WORK REQUEST
Could you repeat word for word only the lines from the one containing "Viewport: 660px width, 451px height." to the last line of the data below?

[WORKING DATA]

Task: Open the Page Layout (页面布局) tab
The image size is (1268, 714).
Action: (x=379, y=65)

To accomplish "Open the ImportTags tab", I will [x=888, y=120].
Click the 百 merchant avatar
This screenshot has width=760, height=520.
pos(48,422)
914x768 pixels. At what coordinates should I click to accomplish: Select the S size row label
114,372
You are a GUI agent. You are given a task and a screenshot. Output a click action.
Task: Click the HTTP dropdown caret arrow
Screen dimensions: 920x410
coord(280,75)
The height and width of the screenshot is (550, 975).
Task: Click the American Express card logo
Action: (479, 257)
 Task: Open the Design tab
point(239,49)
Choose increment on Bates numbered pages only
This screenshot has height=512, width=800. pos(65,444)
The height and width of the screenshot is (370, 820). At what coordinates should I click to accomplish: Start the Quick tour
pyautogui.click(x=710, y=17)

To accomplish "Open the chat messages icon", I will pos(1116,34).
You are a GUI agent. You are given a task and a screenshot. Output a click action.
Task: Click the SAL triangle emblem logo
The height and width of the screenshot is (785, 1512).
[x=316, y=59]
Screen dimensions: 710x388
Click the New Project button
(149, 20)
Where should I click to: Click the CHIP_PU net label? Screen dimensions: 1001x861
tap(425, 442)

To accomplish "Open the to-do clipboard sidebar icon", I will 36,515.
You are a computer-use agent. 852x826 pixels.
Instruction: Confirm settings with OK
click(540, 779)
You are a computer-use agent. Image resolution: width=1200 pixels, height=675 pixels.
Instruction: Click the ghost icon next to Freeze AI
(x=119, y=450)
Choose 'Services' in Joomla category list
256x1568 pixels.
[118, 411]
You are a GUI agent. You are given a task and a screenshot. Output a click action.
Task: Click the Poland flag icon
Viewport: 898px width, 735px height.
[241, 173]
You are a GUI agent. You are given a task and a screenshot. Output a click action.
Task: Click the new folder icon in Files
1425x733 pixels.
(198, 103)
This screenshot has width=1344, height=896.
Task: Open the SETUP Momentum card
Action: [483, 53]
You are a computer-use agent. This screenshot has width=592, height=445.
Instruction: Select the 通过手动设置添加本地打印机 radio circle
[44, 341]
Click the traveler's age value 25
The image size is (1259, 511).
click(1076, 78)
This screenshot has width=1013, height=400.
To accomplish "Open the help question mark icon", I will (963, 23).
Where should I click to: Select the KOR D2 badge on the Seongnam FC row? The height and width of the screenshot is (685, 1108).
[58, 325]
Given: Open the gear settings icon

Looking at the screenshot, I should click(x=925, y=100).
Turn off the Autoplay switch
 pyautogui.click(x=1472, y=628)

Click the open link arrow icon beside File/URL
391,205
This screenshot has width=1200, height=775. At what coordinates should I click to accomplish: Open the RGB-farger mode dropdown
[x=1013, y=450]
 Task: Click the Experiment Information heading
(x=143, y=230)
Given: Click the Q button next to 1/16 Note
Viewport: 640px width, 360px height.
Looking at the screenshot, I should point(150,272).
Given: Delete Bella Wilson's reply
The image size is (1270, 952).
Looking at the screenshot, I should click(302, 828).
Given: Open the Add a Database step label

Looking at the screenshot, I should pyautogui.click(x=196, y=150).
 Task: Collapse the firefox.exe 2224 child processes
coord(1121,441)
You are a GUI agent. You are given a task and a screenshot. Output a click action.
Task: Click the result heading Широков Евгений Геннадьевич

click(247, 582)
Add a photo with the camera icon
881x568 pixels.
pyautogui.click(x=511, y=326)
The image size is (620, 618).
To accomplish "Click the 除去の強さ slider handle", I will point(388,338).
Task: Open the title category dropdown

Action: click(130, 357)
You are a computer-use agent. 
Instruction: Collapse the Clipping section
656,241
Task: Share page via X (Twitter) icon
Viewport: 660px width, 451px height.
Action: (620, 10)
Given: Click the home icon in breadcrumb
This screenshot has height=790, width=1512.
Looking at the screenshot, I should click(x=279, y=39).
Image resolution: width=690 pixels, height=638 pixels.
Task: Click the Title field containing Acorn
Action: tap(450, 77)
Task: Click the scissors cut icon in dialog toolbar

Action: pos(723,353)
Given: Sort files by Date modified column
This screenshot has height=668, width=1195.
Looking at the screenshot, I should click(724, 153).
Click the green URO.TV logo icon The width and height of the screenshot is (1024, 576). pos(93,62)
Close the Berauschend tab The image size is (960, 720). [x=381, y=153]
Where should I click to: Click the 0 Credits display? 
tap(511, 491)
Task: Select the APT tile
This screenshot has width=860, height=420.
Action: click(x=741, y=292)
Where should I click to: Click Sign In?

[/WORKING DATA]

FINISHED TASK
Viewport: 660px width, 451px height.
Action: (620, 10)
Given: Click the home icon in breadcrumb
This screenshot has height=790, width=1512.
Looking at the screenshot, I should click(x=279, y=39).
Image resolution: width=690 pixels, height=638 pixels.
Task: Click the Title field containing Acorn
Action: tap(450, 77)
Task: Click the scissors cut icon in dialog toolbar

Action: pos(723,353)
Given: Sort files by Date modified column
This screenshot has height=668, width=1195.
Looking at the screenshot, I should click(724, 153).
Click the green URO.TV logo icon The width and height of the screenshot is (1024, 576). pos(93,62)
Close the Berauschend tab The image size is (960, 720). [x=381, y=153]
Where should I click to: Click the 0 Credits display? 
tap(511, 491)
Task: Select the APT tile
This screenshot has width=860, height=420.
Action: click(x=741, y=292)
Where should I click to: Click Sign In?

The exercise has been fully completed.